Supporting the Conceptual List

	Users of the list should not need to consider the method by which the list is implemented.
	There must be procedures written for the creation, update, deletion, printing and any other effort that must be supported by the list, whether it is maintained as a contiguous list or as a linked list.
	It is the responsibility of the programmer to ensure that the implementation is totally transparent to the user.

Stacks

The insertion and deletion requirement made the linked list more attractive than the contiguous list implementation.

When additions and deletions are conducted at the same end of the structure, it is often more convenient to use a contiguous structure.

A stack is a structure similar to a pile of dishes or books, new items are placed on the top of the stack, when it is necessary to remove an item from the stack, it is taken from the top. This is a “last in first out” (LIFO) structure.

A stack needs a “base” which is the address “upon” which all is added.

A stack also needs a pointer to its top.

When an item is placed on the stack, it is said to have been “pushed” on to the top of the stack.

When an item is removed from the stack, it is said to have been “popped” from the top of the stack.

Care must be taken not to try to “pop” elements from an empty stack, thus the pointer to the base of the stack is important.

Stack Applications

Flow Control

When a procedure calls a sub-procedure, it must transfer flow control to that new procedure.

When the new procedure completes its execution, it must transfer flow control back to the calling procedure.

It is obvious that either the system, or the calling, or the called routine should ensure that the address to which execution should be returned in the calling program is saved (somehow).

A stack is an ideal structure for such a system.

Stack Implementation

	It is customary to reserve a block of contiguous memory large enough to accommodate the stack as it grows and shrinks.
	If too little room is reserved, the stack will ultimately exceed its allotted storage space.
	The pointer to the top of the stack is called the “stack pointer.”
	Care must be taken to ensure that the stack pointer is never “less than or equal to” the base pointer prior to a “pop.”
	Care must also be taken to ensure that the stack pointer in never equal to the address of the “top” of the stack area prior to a “push” operation.

Queues

Queue Implementation

A queue is “first in first out” (FIFO) data structure. Objects are served in the same order in which they arrive.

	Items are added to the tail of the structure.
	Items are deleted from the head of the structure.

Once again, it is convenient to implement a queue using a contiguous block of memory. To establish and maintain the queue, it is necessary to have:

A pointer to the head of the structure.

Points to the address from which an existing element will be used and deleted.

A pointer to the tail of the structure.

Points to the address at which a new element will be added.

Note that the queue will “crawl” throughout memory if not kept in check.

One solution, as elements are removed from the head of the queue, move the remaining elements “forward.”

Problem, this is a lot of work.

Second solution implements the queue as a circular queue.
···
■ Check your understanding:
a) Summarize the notes on lists, stacks, and queues in three sentences.
b) List the operations named in the notes on lists, stacks, and queues that procedures must be written for.

■ Given data:
···
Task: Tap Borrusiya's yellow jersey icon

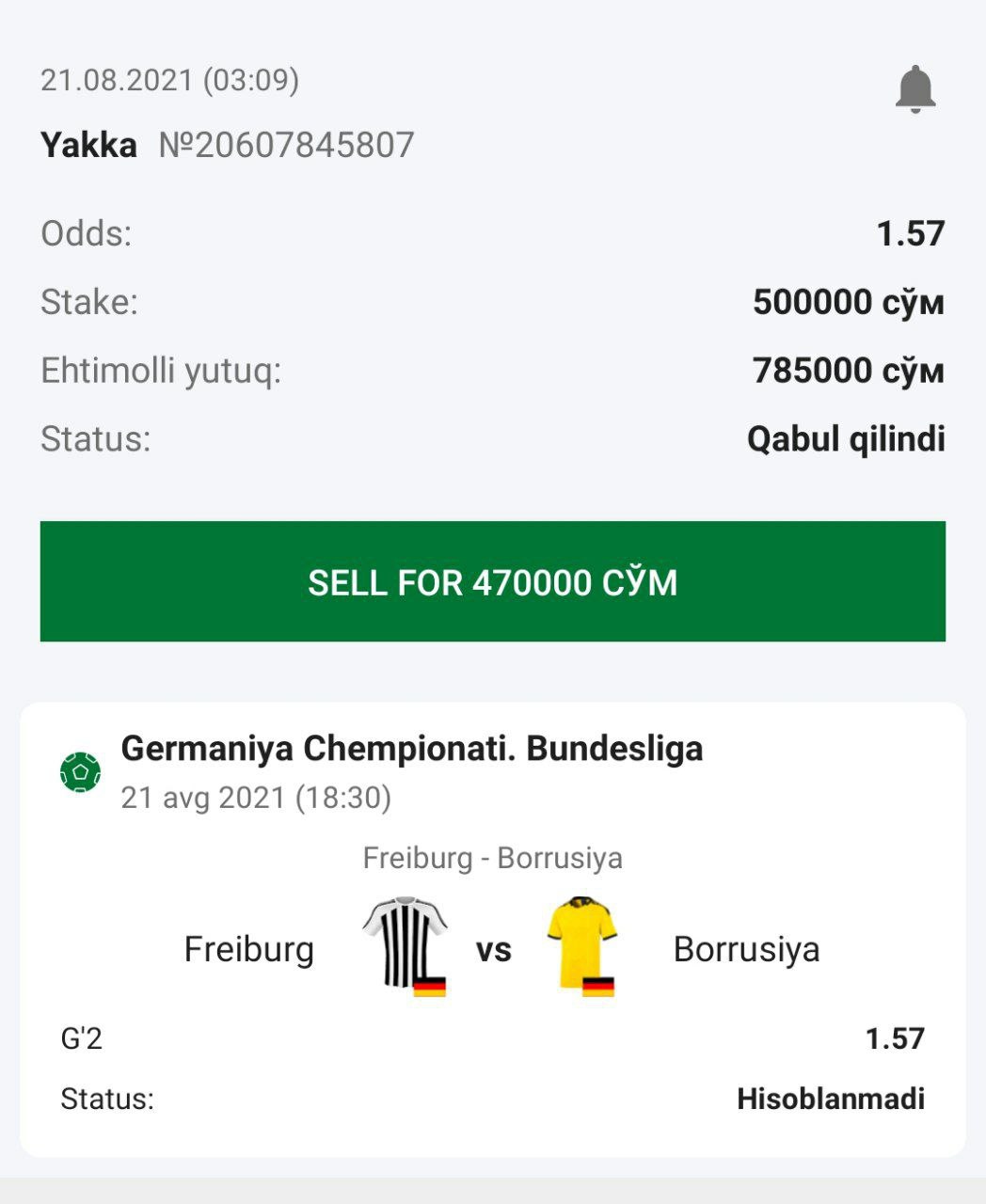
···
■ Solution set:
a) Programmers must write procedures for every list operation so that users never need to know whether the list is kept as a contiguous list or a linked list. A stack is a last-in-first-out structure with a base and a pointer to its top, where items are pushed onto and popped from the top, and it is ideal for saving the return address when one procedure calls another. A queue is a first-in-first-out structure that is added to at the tail and deleted from at the head, and it is convenient to implement in a contiguous block of memory, although it will crawl through memory unless kept in check, for example by making it a circular queue.

b)
- Creation
- Update
- Deletion
- Printing